#### Work required:
For the word "agent", copy every line of the material that includes it.

*** Opening of Records for the exercise ***

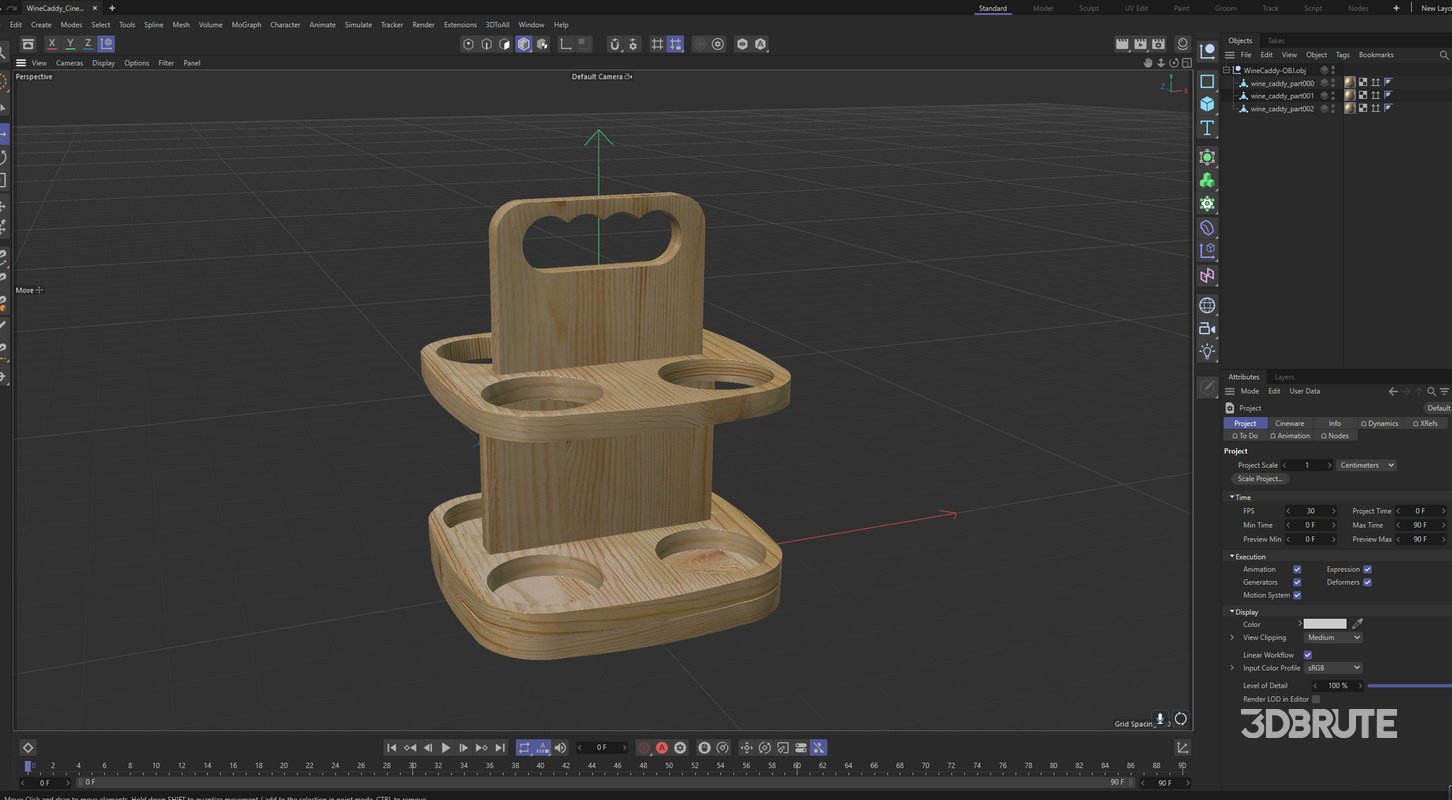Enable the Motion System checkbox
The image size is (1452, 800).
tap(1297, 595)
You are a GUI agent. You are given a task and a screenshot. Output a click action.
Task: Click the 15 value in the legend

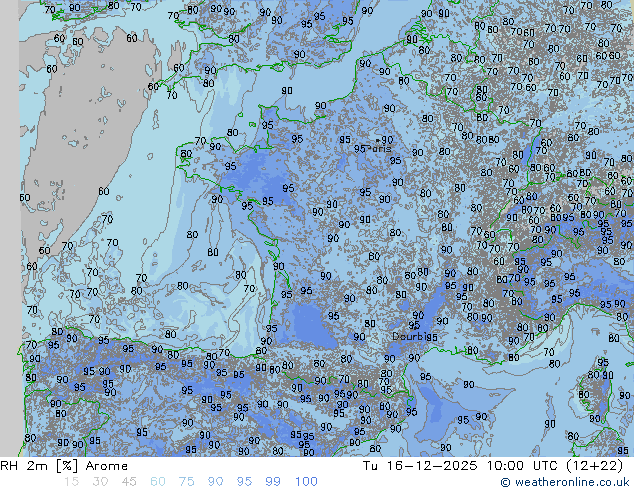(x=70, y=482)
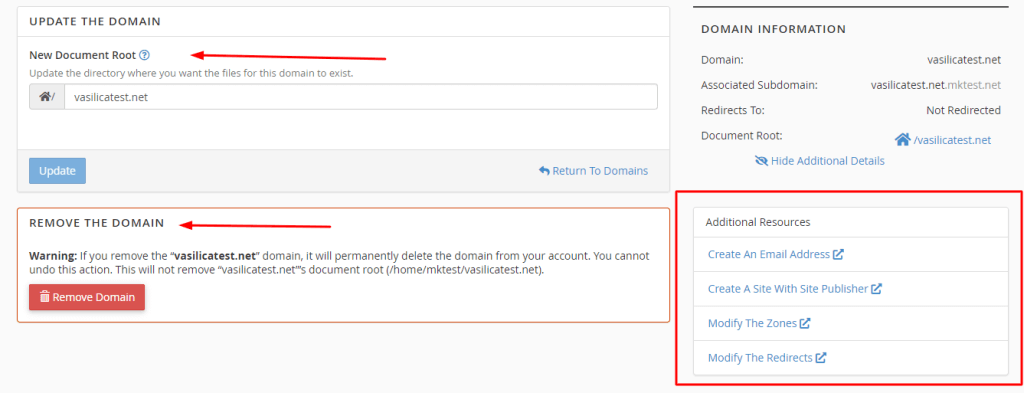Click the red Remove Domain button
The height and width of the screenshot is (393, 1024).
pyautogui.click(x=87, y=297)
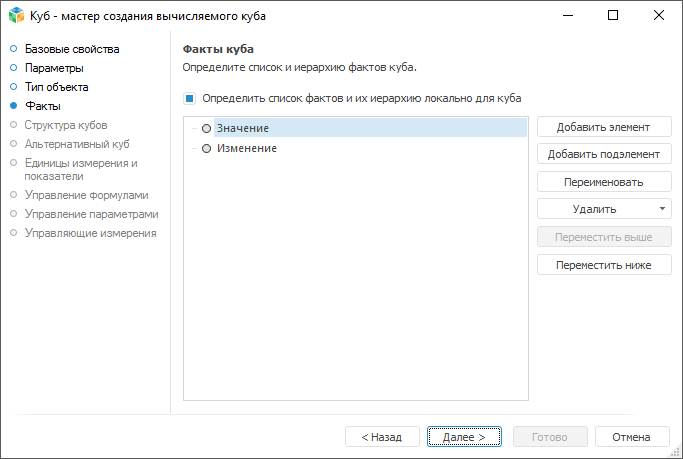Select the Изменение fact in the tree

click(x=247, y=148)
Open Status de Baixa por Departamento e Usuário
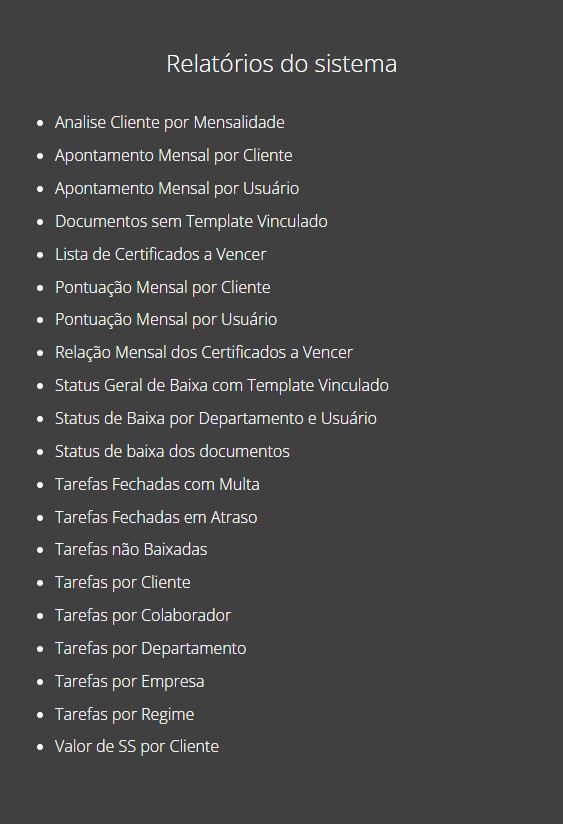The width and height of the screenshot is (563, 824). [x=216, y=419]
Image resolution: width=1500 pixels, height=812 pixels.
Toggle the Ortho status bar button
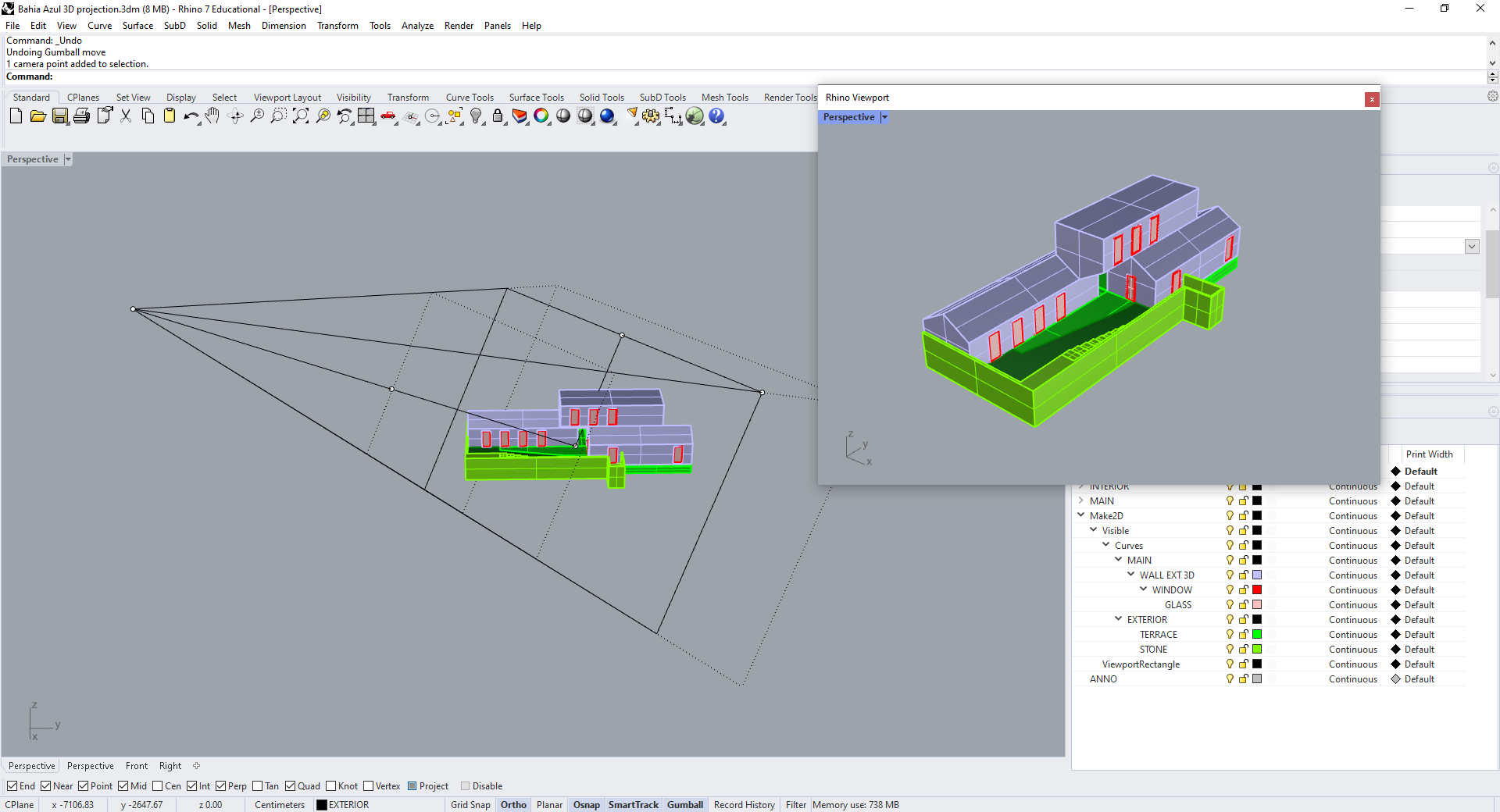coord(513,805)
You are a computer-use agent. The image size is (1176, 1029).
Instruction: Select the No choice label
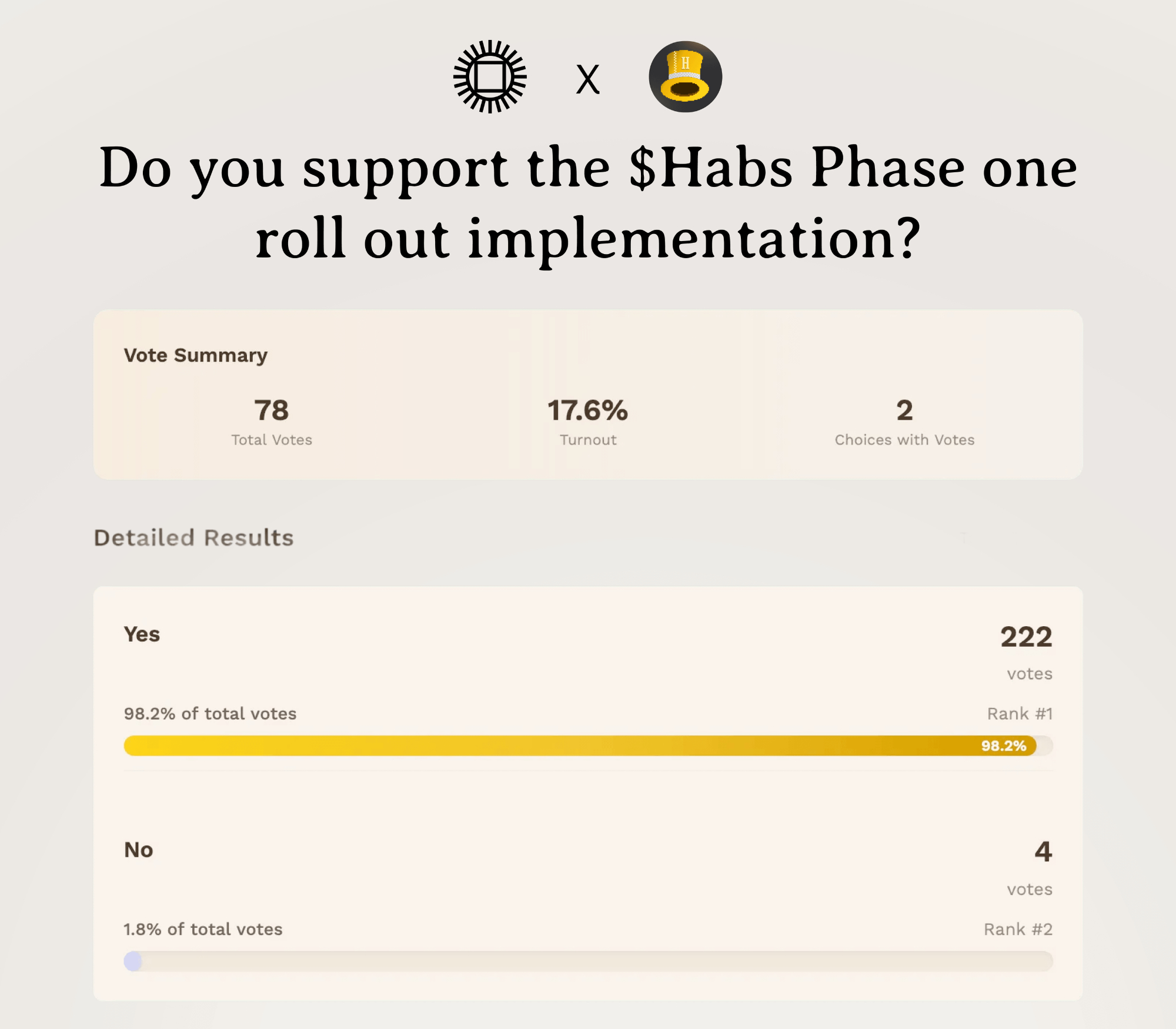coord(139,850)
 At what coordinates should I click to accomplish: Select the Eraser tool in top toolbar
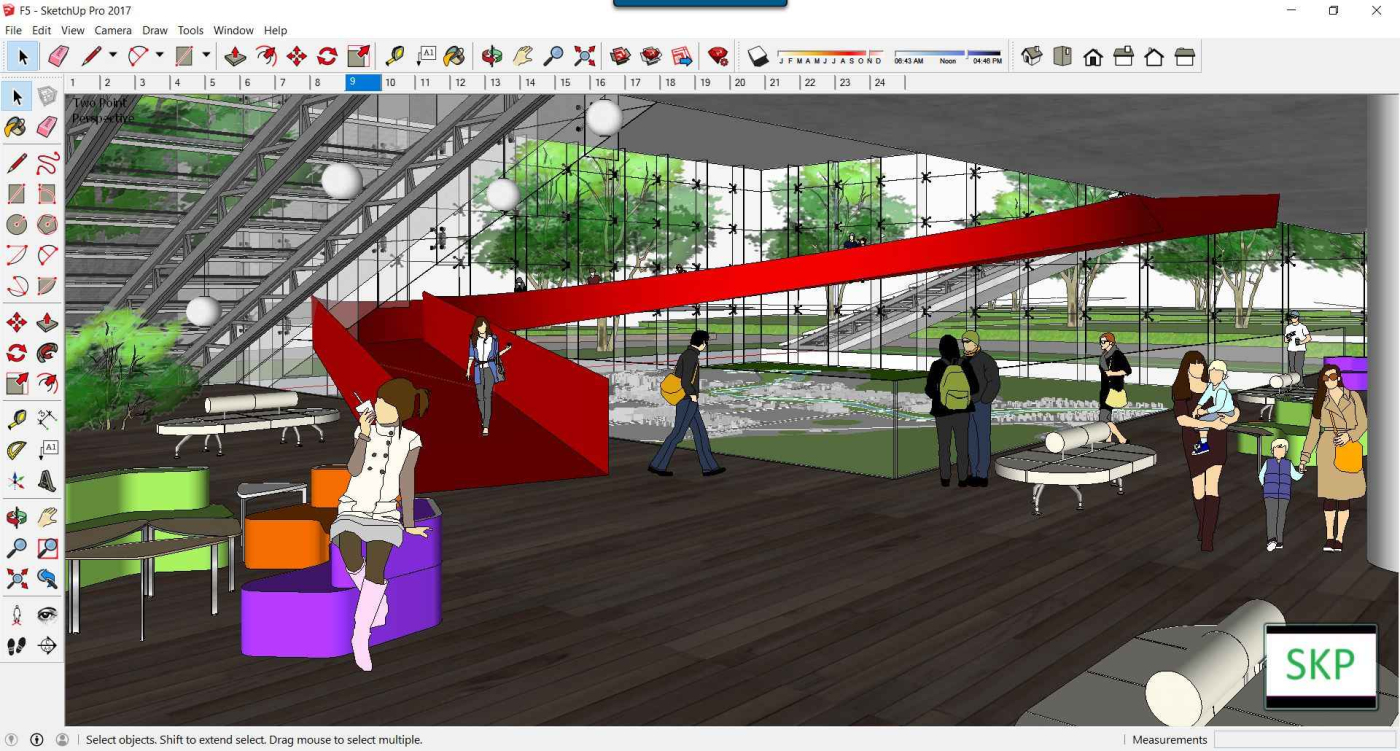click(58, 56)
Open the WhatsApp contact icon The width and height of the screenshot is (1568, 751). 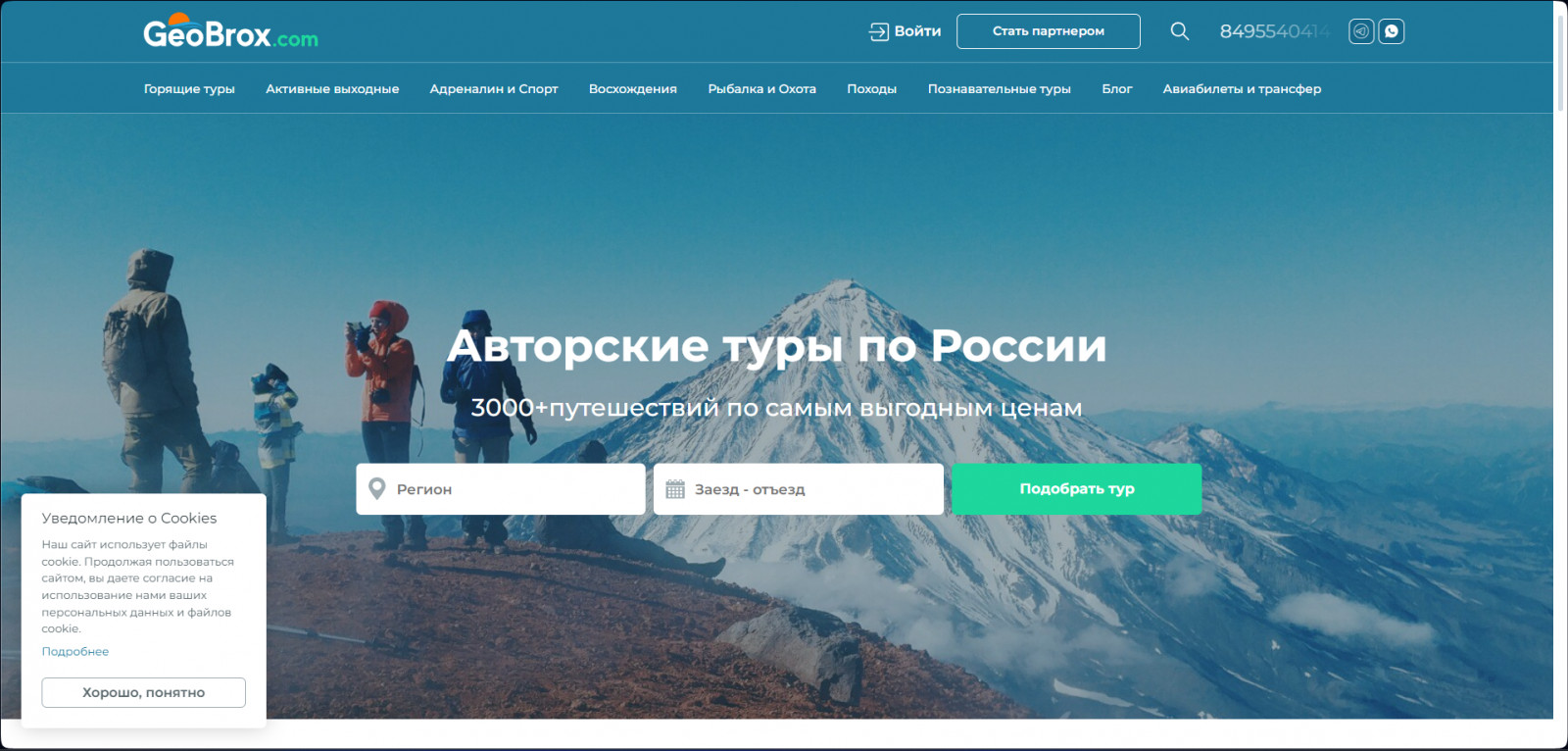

*** Close of Records for the exercise ***

#### Your response:
You are a GUI agent. You are given a task and a screenshot. Output a click action.
You are a computer-use agent. The image size is (1176, 1029).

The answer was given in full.